Make two 1/3-inch deep cuts perpendicular to each other with knife on each tomato as shown in the picture (cuts should be made on top, not on the side). This will make peeling easier in later steps.
Fill water in a deep pan or deep pot and bring it to boil over medium flame. When it starts boiling, carefully slide tomatoes in it and boil for 3-minutes.
Turn off flame. Remove tomatoes from hot water and place them in cold water for 2-minutes. Drain water and transfer to a plate. Peel and remove the skin (start peeling from the cut portion – it come out easily because upper layer turns soft after boiling and loosens the binding with flesh.
Cut them into halves and remove the stem.
Transfer them to a jar of blender or mixer grinder.
Blend until smooth puree.
Fresh tomato puree is now ready to be used for cooking your favorite curry or soup.
very nice i understood but i want to know what preservative to be added to protect this for long time and what should be the ratio. kindly guide as i am willing to start this business.
thanks
I have been canning my own tomatoes for over 40 years and helped my mother do it for years before that. The number one mistake everyone makes is the blanching.
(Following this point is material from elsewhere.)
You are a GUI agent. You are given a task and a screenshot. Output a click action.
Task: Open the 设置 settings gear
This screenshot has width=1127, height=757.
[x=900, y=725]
That is the part you should have showed clear and precise in directions. To blanch the tomatoes the water has to be on the oven and just about ready to boil the water. Drop the tomatoes in gently, count to 20 and use a pairing knife and puncture if the skin breaks take the tomatoes out, put in sink no need to put in cold water give a few minutes to cool off and then peel them and follow rest of directions. Hope that helps those who get frustrated with the skin not coming off or gets to soggy and turns into mush.
Thanks for simple procedure……nice work
Thanks for simple procedure……nice work
Just make tomato puree with six luscious tomatoes like you have described. Came out beautifully. Thank you so much for your advice!
Very easy method..I liked it
How can I preserve the tomato pure for a year or more like the ones sold in the market?
I am not able to give you the answer as I have never preserved the tomato puree for that long period.